Retail

In-Home Delivery Heads For Premium Market

gourmet food to go

There’s not much that won’t be delivered to the home during this COVID-19 crisis. From lattes to lingerie to langoustines, retailers of every vertical and stripe are either starting to deliver to the home or are ramping up their capacity to do so.

For example, while intimacy has been replaced by social distancing, Adore Me has made its in-home lingerie delivery service a higher priority.

“Many more new customers are now choosing our try-at-home, curated box shopping experience,” said Ranjan Roy, Adore Me head of content. “We launched our Elite try-at-home service in 2018 and have long believed that the model of an algorithmically-driven curated box would play a central role in the future of shopping, especially for items like bras and lingerie which carry complex demands in personal style and fit. We’re cautiously optimistic that as retail once again stabilizes and is slowly enabled to once again thrive, the try-at-home model will become a larger piece of the overall omnichannel retail puzzle.”

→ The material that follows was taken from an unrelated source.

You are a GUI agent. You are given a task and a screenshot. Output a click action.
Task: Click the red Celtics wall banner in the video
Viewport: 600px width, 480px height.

Adore Me currently has three ways for customers to shop: the standard pay-as-you-go way of shopping (shoppers can buy any items), a monthly membership model, and the curated Elite box service. Try-at-home was already the fastest growing segment of the business for the past few years (220 percent growth from 2018 to 2019) and is a central bet for the future of Adore Me. Typically 30 percent of the retailer’s new customers choose to shop via the try-at-home Elite model. In the past month, that has spiked to 50 percent on some days, and averaged just over 40 percent for the month.

Gourmet To Go

At the high-end, restaurants across the globe have started delivering, even fine-dining establishments that would have considered the practice beyond the pale just weeks ago. For example, just two weeks ago Regalis Foods was a busy high-end distributor, supplying everything from caviar to $100 steaks to Michelin-starred restaurants in New York City. Then its clients were all shut down. So instead of riding it out, Regalis Foods Founder Ian Purkayastha has taken matters, and delectables, into his own hands, offering delivery of gourmet foods to customers hunkered down at home during the coronavirus pandemic.

“Think jars of caviar, boxes of mushrooms, wild black truffles, French white asparagus, Australian tiger prawns, live king crab, Heritage Berkshire Pork, American Wagyu beef, and truffle oil — FedEx-ed in ice-packed boxes right to your door,” said Business Insider.

Caviar, the DoorDash division that had been ramping up its business as a high-end restaurant delivery service, was featured in a New York Times article last week that exposed many less well-heeled consumers to the concept of $70 veal parmesan. Caviar, along with its more mass-oriented cousin, has doubled down on its business model through a series of initiatives in response to the coronavirus crisis. First, it has dropped its signup fees and commissions for 30 days. Second, it has earmarked $20 million to promote its member restaurants; and third, it has changed the physical mechanism of its service. Starting this week, Caviar is changing the default delivery method to a no-contact option. “Leave it at my door” will be the default drop-off option, and customers will have the choice to select “Hand it to me” if they prefer. DoorDash CEO Tony Xu said he has told delivery personnel they can initiate a no-contact delivery at any time by reaching out to the customer with a call or text message to confirm.

“Around the globe, the restaurants that form the backbone of our communities are being asked to change how they operate. From limiting their occupancy to closing their doors to dining guests, these businesses are facing the prospect of lost sales, making it harder for them to meet their daily expenses,” said Xu. “Yet these restaurants continue to serve their customers by remaining open for delivery and pick-up, and now, more than ever, they need all of our support.”